What needs to be done – Copy the items below word for word, everything from the line containing "Task: Select the 程序鉴别材料 - 一般交存 row" down to the line containing "point(48,7)", with both of those lines included.

Records for this exercise –
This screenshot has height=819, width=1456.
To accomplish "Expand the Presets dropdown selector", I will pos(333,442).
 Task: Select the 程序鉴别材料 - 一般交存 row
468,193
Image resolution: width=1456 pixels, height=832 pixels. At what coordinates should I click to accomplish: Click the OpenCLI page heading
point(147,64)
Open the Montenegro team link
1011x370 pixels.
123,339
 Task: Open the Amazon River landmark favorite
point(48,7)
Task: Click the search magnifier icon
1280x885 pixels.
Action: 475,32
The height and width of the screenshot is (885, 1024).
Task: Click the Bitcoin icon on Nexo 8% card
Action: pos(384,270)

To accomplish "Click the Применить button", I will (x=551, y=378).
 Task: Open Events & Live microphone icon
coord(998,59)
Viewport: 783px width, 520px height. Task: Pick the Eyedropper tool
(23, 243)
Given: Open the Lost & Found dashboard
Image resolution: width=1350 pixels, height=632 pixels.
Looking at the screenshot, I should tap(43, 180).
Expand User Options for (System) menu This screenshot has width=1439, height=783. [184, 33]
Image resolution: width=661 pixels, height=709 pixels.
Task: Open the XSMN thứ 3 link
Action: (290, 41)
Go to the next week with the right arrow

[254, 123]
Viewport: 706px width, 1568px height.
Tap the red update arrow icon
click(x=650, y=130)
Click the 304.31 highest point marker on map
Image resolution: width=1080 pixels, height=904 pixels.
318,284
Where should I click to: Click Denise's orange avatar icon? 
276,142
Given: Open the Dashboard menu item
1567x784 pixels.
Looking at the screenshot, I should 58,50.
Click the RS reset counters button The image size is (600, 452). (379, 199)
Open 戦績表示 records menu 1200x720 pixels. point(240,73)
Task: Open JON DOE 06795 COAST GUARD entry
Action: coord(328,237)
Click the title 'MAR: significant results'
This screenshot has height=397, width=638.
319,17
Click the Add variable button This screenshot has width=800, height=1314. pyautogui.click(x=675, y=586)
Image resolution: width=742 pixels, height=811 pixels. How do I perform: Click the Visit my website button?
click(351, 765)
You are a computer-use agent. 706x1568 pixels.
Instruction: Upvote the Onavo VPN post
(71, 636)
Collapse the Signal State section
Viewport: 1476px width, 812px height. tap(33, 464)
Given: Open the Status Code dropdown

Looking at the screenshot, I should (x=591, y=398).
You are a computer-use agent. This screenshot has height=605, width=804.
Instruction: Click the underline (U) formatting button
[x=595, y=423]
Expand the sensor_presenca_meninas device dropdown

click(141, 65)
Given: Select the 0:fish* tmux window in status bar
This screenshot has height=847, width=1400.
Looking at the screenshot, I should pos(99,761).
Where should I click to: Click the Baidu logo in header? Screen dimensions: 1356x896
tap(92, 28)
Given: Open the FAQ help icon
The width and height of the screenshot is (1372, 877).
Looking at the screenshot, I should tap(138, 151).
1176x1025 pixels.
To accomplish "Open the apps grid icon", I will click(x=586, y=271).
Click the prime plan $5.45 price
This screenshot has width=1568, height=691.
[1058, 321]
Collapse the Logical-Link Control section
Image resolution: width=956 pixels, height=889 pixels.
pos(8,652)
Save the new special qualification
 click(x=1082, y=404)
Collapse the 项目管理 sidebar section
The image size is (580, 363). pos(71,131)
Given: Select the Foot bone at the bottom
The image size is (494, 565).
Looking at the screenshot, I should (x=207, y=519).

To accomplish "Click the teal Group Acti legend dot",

Expected answer –
 Task: Select the 程序鉴别材料 - 一般交存 row
468,193
Image resolution: width=1456 pixels, height=832 pixels. At what coordinates should I click to accomplish: Click the OpenCLI page heading
point(147,64)
Open the Montenegro team link
1011x370 pixels.
123,339
 Task: Open the Amazon River landmark favorite
point(48,7)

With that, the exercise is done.